◆ **Data entries**

- - -

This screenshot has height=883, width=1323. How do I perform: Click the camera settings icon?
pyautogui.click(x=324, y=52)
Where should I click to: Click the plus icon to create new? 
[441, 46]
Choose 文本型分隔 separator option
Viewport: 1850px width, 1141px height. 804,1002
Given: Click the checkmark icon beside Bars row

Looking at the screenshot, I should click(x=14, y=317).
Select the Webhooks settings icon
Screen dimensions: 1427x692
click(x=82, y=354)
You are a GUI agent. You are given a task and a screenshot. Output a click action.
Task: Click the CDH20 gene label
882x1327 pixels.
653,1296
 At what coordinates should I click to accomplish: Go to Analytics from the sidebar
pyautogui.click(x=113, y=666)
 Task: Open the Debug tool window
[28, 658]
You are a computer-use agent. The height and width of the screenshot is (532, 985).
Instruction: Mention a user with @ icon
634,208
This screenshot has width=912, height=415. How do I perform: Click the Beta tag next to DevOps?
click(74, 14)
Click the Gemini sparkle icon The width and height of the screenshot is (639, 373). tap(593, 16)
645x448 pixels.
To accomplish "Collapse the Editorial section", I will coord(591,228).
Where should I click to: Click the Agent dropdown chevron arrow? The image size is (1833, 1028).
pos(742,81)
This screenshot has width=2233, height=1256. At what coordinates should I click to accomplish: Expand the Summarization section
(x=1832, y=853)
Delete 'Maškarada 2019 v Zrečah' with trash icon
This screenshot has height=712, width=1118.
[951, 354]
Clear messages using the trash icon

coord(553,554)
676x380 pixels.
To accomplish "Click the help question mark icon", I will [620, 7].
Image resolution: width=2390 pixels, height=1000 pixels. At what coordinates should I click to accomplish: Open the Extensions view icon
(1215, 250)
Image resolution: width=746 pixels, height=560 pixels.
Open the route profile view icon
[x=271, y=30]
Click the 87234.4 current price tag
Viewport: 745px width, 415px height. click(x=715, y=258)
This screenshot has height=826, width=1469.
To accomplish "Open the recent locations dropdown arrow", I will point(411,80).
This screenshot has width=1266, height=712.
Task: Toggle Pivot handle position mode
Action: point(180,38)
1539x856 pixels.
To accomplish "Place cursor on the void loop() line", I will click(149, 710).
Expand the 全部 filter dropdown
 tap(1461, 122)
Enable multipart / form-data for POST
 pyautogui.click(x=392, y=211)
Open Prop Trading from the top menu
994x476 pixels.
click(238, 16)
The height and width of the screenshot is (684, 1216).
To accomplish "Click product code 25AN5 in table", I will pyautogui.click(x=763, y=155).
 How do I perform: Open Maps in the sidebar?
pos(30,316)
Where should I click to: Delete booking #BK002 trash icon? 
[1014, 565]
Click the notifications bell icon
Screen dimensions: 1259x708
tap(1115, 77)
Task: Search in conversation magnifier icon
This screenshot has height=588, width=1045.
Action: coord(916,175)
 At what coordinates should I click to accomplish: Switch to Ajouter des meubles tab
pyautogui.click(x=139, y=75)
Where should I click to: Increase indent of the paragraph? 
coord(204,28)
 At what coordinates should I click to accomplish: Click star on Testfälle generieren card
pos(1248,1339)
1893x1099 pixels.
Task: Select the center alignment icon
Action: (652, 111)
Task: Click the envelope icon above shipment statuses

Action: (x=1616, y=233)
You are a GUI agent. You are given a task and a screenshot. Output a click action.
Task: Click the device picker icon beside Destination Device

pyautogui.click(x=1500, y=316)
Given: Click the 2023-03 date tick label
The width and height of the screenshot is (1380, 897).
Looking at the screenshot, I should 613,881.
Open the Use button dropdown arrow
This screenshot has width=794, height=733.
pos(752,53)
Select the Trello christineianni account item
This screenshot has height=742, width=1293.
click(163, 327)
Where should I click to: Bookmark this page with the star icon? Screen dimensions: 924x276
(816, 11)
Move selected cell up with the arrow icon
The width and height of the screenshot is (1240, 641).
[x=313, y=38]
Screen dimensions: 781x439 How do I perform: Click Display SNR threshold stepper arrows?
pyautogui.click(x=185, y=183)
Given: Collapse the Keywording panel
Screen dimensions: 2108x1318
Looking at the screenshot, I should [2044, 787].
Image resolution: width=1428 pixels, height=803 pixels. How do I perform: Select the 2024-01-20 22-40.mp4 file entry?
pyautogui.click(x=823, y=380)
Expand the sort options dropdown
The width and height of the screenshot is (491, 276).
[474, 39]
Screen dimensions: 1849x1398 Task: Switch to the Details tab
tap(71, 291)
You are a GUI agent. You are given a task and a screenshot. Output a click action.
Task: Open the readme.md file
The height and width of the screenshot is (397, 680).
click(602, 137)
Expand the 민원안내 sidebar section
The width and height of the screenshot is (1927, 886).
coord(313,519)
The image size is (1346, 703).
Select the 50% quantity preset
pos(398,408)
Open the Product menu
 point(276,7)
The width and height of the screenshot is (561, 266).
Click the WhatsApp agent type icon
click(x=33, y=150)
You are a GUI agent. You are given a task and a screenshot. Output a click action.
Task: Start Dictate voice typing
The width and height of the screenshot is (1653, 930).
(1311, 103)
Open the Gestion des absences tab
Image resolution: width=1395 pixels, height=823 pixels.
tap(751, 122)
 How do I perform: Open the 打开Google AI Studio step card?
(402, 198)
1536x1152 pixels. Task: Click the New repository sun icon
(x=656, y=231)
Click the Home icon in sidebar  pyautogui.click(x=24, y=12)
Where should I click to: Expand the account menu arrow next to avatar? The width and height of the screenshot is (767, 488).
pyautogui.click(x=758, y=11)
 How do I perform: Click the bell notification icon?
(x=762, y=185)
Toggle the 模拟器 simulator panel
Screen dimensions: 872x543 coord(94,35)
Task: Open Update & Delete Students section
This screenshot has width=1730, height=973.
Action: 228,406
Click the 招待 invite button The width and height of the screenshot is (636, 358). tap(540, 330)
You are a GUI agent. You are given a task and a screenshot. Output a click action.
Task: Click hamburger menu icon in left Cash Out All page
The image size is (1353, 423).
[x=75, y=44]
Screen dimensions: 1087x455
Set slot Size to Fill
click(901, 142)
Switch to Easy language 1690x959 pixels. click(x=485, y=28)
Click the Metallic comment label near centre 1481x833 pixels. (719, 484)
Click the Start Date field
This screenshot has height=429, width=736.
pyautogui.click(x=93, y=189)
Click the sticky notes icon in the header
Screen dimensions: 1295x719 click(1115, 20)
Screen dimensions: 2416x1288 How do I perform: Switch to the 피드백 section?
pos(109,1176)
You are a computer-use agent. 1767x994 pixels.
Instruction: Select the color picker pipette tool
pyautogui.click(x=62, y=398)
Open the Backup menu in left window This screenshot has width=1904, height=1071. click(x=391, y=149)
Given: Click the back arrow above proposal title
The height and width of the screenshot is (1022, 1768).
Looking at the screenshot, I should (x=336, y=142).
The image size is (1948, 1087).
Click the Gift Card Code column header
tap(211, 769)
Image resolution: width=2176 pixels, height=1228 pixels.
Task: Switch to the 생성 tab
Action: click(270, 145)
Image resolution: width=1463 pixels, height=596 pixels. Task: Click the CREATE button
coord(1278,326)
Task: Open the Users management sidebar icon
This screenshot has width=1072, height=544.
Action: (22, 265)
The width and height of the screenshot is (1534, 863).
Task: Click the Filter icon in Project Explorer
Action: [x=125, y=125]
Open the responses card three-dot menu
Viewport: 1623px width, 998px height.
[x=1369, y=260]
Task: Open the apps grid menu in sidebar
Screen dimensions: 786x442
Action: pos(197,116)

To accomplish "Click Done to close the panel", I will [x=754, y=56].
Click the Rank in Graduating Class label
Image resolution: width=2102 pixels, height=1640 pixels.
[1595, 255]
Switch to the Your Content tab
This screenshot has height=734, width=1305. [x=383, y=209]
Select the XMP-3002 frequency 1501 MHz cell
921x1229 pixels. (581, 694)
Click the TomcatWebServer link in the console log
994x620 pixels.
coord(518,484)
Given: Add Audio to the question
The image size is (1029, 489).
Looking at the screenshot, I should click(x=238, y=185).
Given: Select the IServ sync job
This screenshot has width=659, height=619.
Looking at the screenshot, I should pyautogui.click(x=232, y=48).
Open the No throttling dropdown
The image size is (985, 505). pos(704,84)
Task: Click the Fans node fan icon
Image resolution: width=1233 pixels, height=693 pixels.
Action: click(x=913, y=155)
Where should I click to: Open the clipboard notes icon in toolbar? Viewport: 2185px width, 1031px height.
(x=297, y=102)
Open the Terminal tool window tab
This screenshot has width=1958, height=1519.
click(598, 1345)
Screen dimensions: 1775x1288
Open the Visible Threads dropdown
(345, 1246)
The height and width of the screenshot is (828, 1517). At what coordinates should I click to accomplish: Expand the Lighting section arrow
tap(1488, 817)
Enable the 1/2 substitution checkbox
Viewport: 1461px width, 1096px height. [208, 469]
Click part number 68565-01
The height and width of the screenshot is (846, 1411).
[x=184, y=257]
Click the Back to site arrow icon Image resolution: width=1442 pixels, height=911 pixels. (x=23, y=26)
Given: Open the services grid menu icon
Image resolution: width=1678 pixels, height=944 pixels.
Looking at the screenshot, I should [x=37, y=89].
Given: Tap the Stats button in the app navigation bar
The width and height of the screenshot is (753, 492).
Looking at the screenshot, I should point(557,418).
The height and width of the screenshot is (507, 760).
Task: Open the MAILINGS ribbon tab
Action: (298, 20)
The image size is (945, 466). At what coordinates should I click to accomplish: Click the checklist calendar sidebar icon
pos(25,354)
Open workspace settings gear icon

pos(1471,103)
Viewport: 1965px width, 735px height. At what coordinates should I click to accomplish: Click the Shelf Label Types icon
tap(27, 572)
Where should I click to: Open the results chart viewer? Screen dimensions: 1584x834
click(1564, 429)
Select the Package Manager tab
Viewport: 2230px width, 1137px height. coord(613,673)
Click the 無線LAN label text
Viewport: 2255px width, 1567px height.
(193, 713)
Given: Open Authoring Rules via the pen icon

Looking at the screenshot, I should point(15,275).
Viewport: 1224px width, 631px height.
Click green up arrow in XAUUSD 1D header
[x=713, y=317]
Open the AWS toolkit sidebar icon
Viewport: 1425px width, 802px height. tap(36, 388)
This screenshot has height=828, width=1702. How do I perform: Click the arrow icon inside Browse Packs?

- - -

◆ **What you have to do**
Pick out each line above that includes "left" and show it.

◆ **Written answer**
Task: Click hamburger menu icon in left Cash Out All page
Open the Backup menu in left window This screenshot has width=1904, height=1071. click(x=391, y=149)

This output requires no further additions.